Record excerpts »
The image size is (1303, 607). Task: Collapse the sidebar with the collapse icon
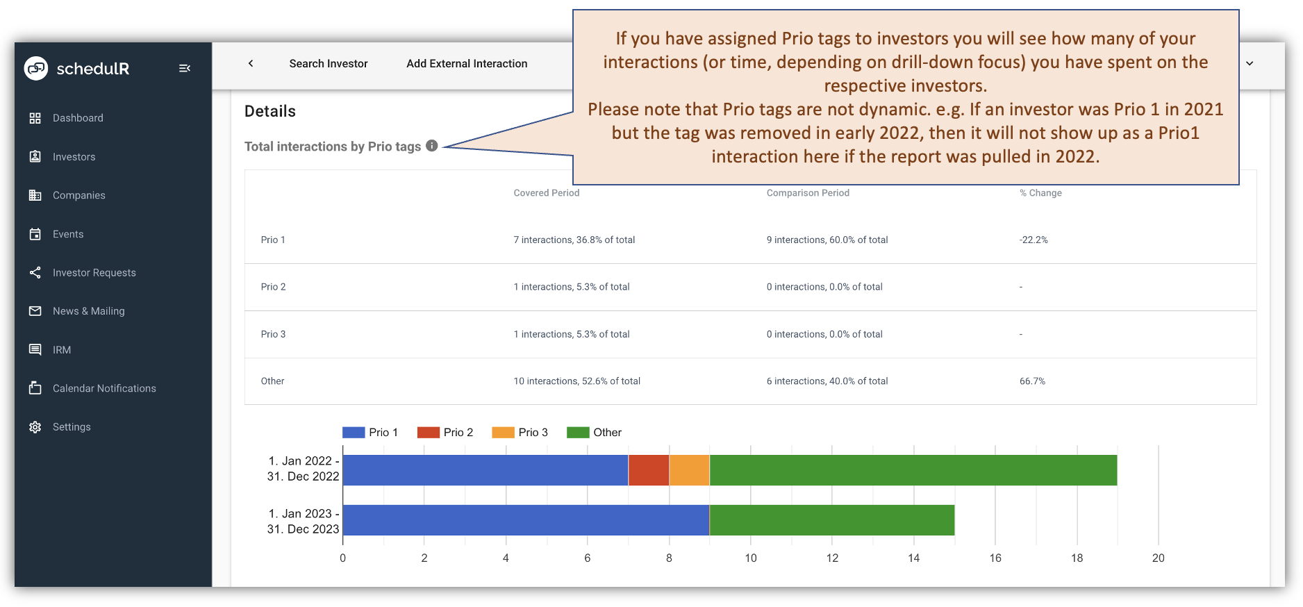(185, 68)
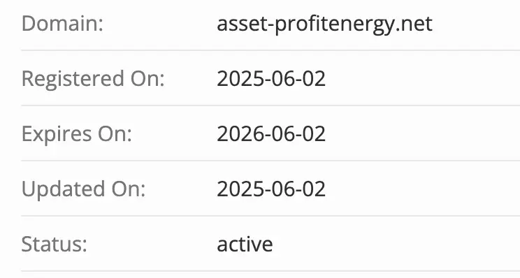Click the year 2026 in expiry date
Image resolution: width=520 pixels, height=278 pixels.
239,134
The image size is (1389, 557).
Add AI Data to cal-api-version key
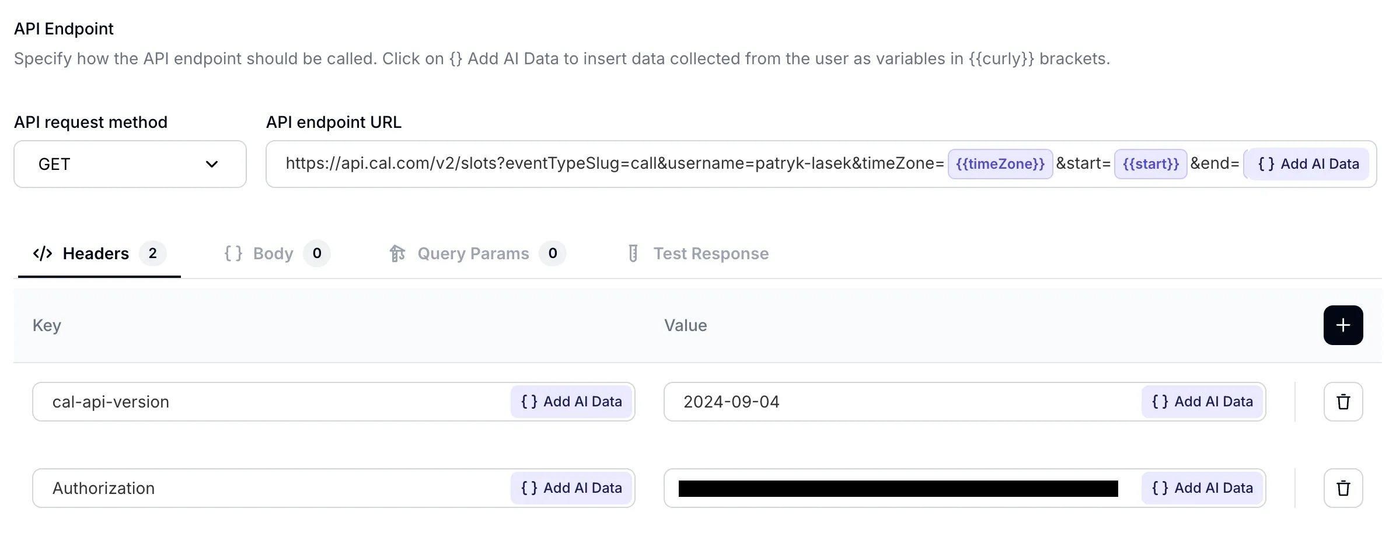[x=571, y=402]
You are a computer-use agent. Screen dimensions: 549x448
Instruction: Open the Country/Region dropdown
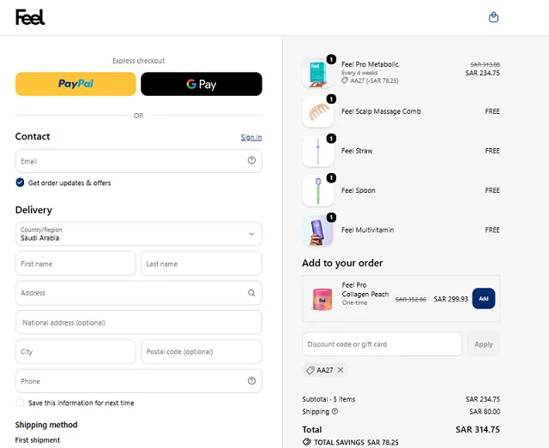[139, 234]

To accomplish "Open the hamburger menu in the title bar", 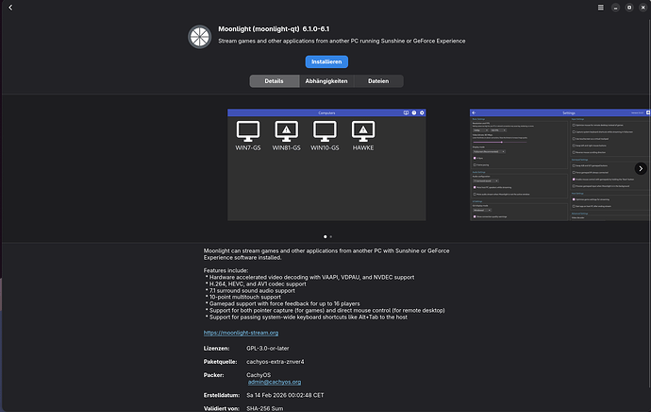I will pos(601,8).
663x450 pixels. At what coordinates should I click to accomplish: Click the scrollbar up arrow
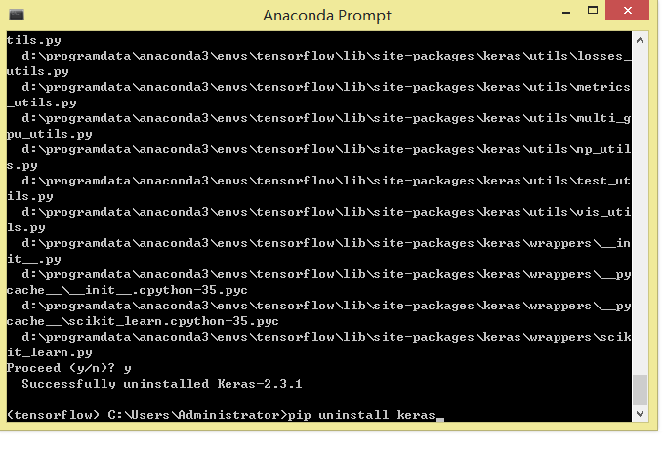(640, 41)
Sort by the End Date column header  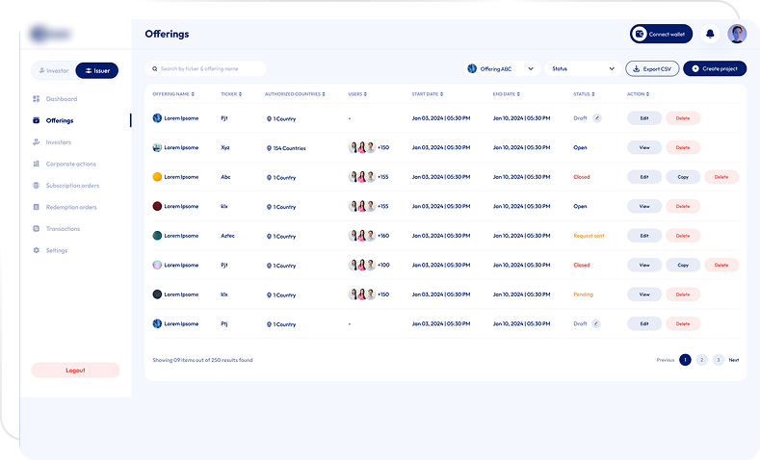click(x=507, y=94)
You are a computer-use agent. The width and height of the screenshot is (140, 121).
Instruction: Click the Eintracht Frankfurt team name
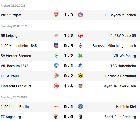point(16,86)
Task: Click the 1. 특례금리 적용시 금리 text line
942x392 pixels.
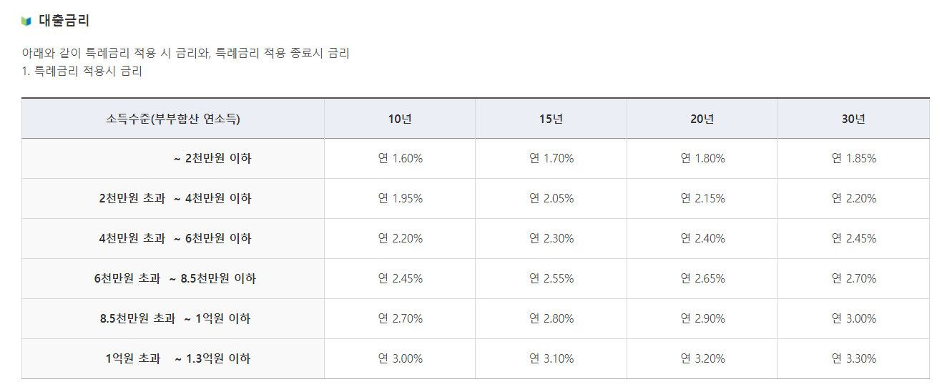Action: tap(82, 72)
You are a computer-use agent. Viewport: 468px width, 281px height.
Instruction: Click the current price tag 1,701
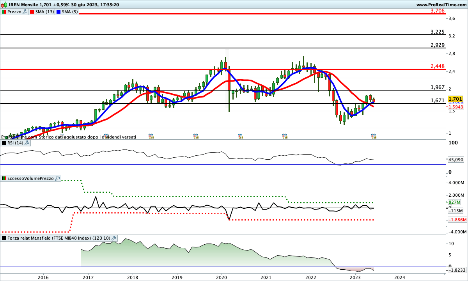[x=455, y=99]
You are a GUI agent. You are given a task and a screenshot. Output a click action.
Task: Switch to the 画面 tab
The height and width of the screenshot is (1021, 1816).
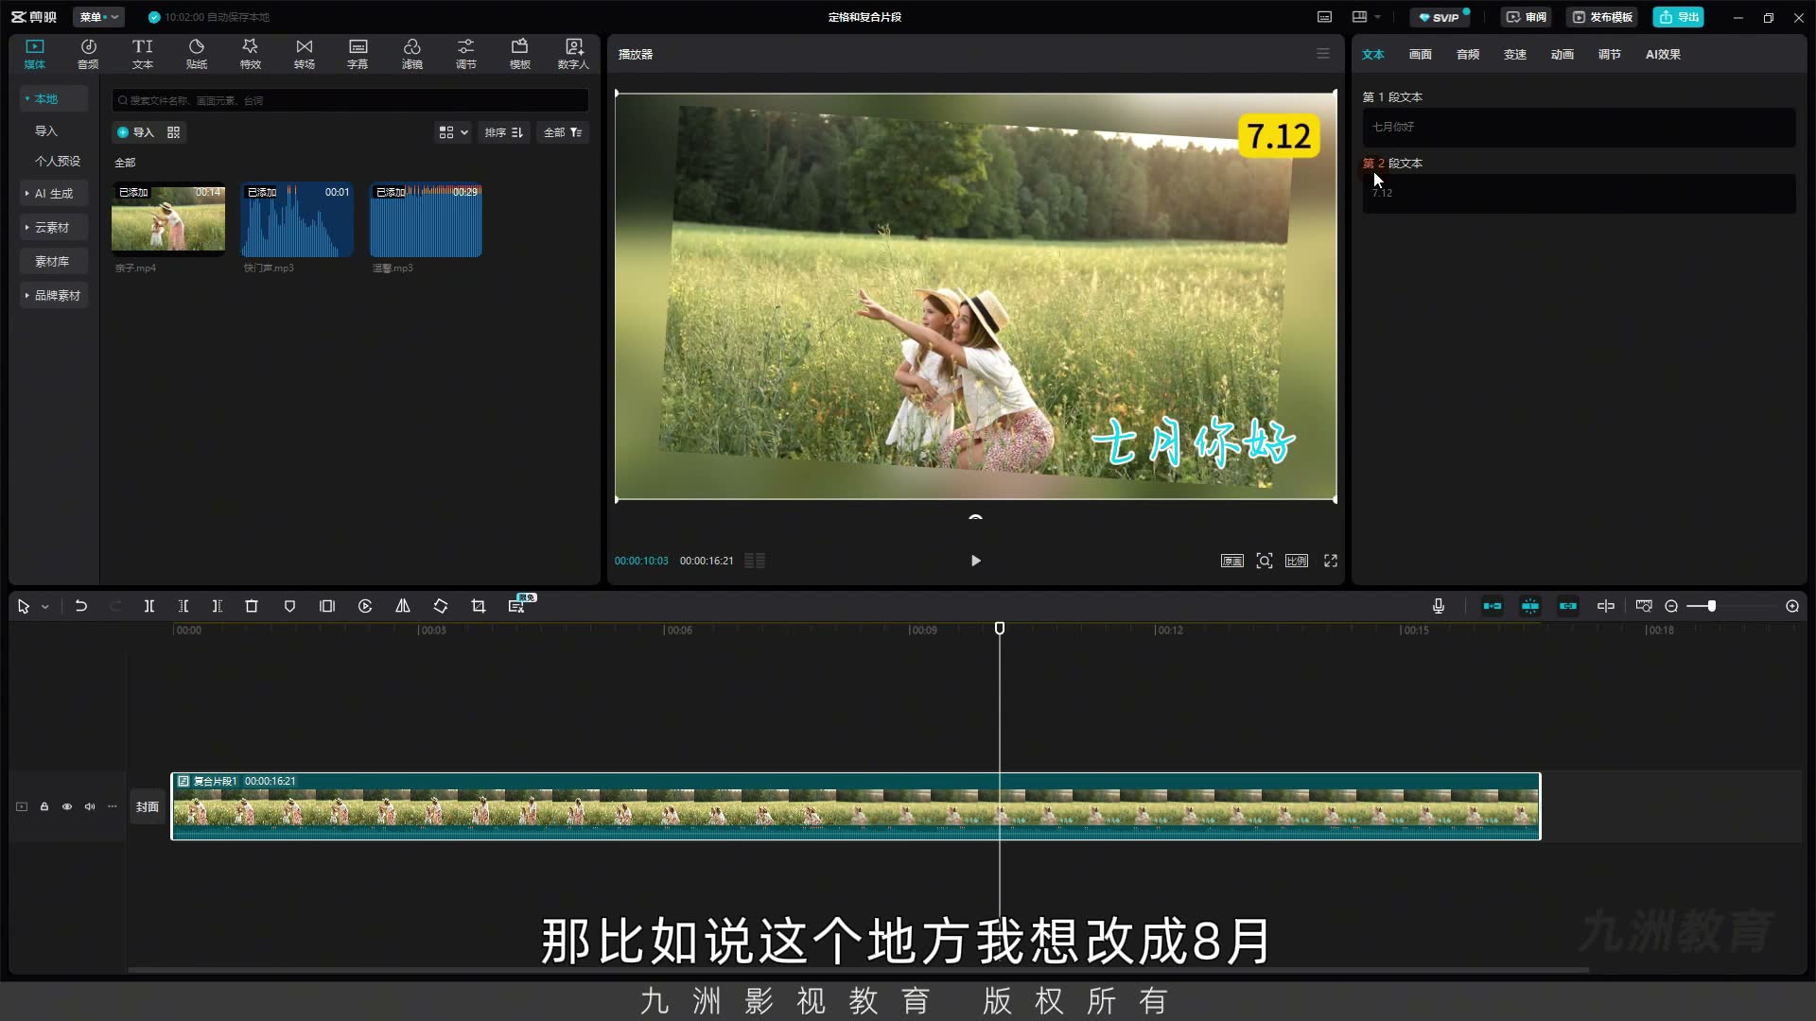1421,54

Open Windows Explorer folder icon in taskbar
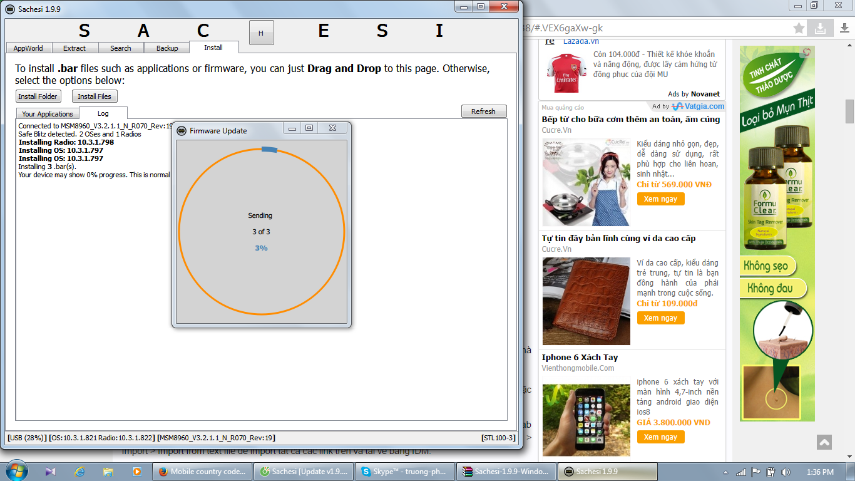click(x=108, y=472)
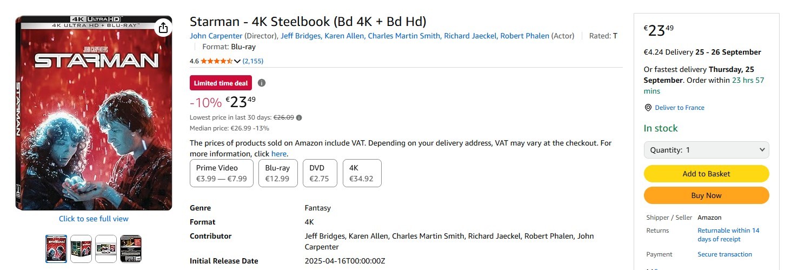
Task: Click 'Click to see full view' link
Action: (94, 219)
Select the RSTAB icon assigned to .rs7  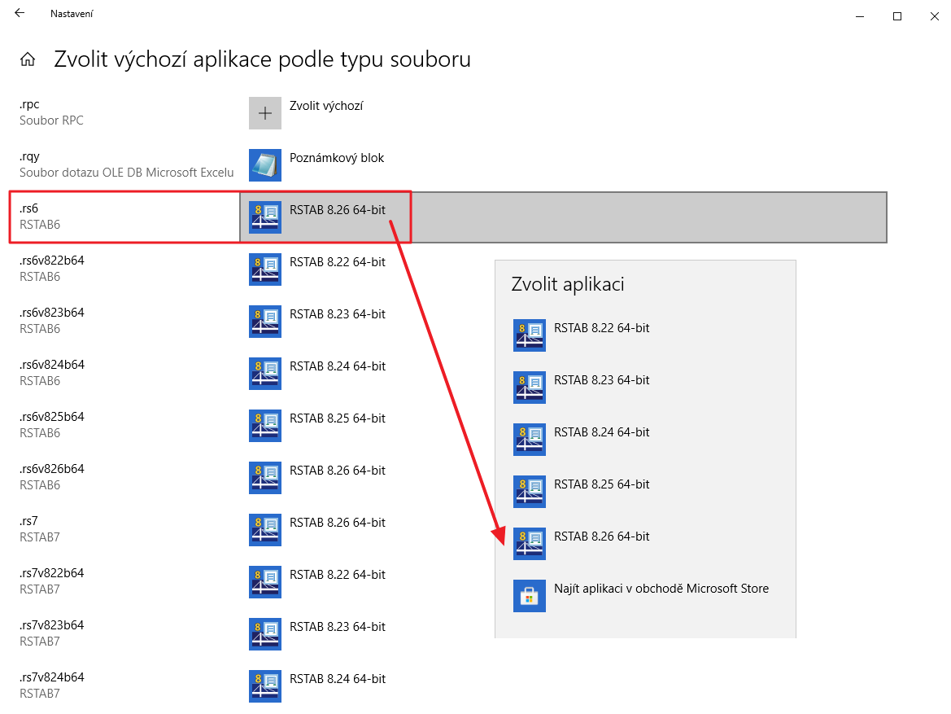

Activity »
Give the number of lines in the data that contain the string "agent", and nothing else.

Response box »
4